» **The problem**:
Leaving all pictures out, output exactly and only the line containing "This screenshot has" and the lines that follow it to the end of the material below.

==============================

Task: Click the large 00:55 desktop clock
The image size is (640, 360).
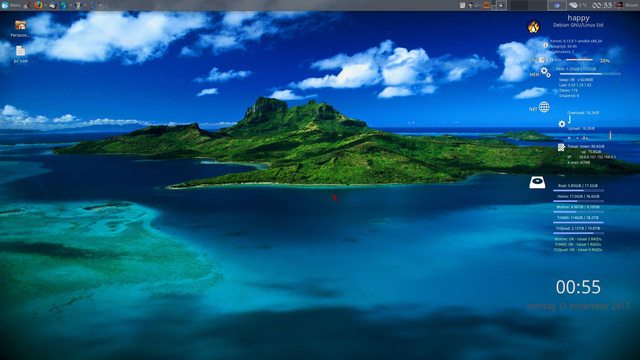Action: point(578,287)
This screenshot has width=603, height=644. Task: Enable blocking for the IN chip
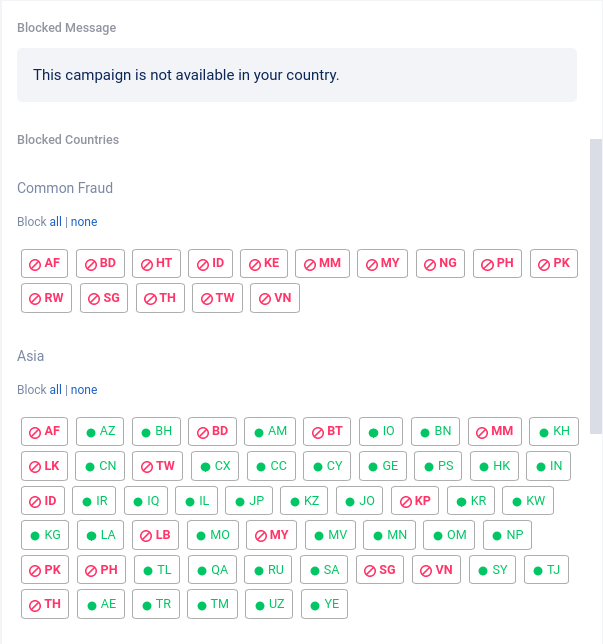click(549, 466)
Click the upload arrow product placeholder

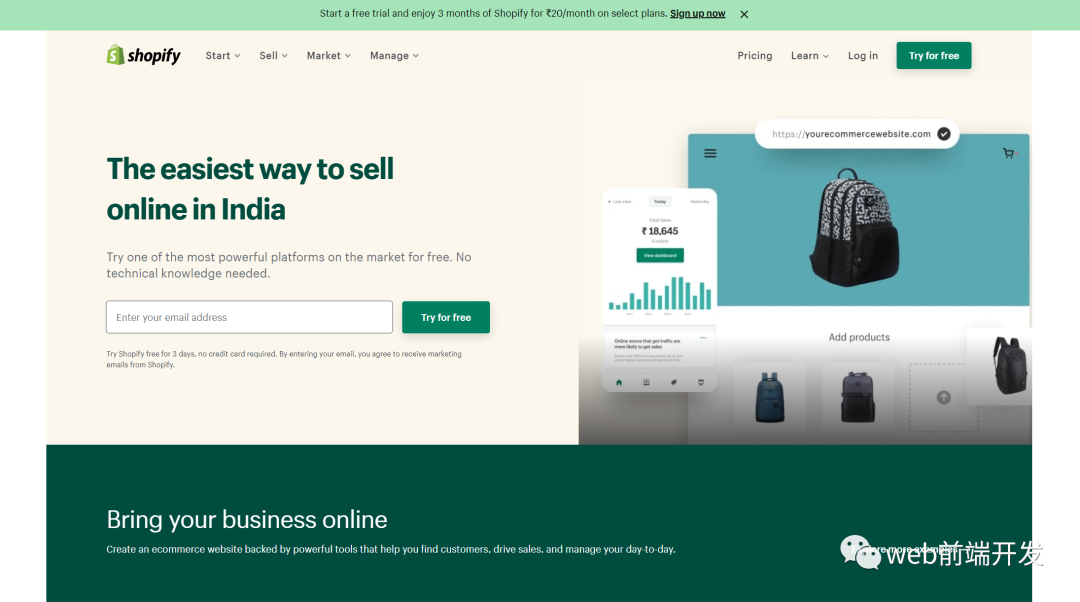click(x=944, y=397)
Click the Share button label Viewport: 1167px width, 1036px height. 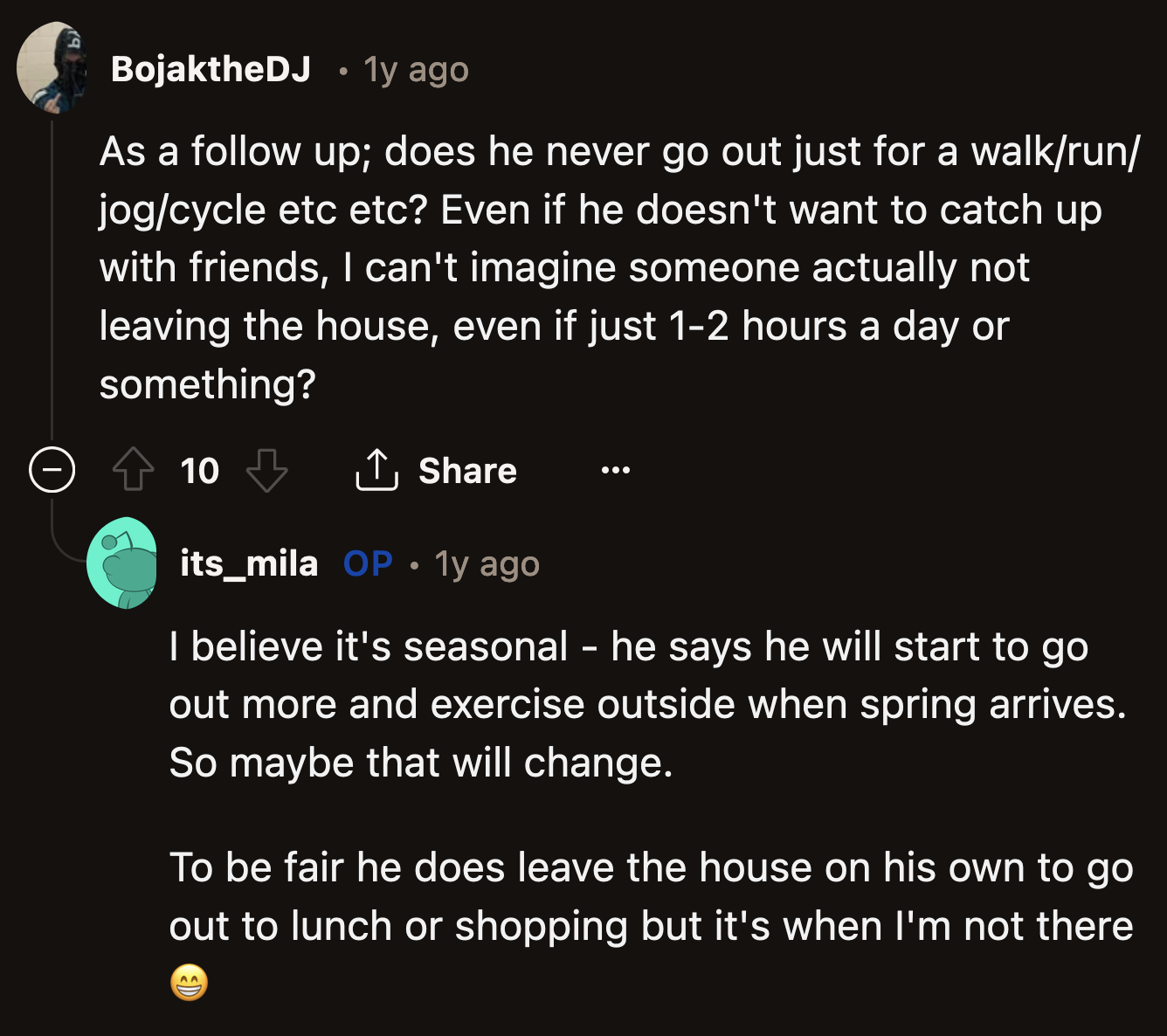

==============================

» **Answer for the task**:
This screenshot has width=603, height=644. Task: Enable blocking for the IN chip
click(549, 466)
Click the upload arrow product placeholder

click(x=944, y=397)
Click the Share button label Viewport: 1167px width, 1036px height. 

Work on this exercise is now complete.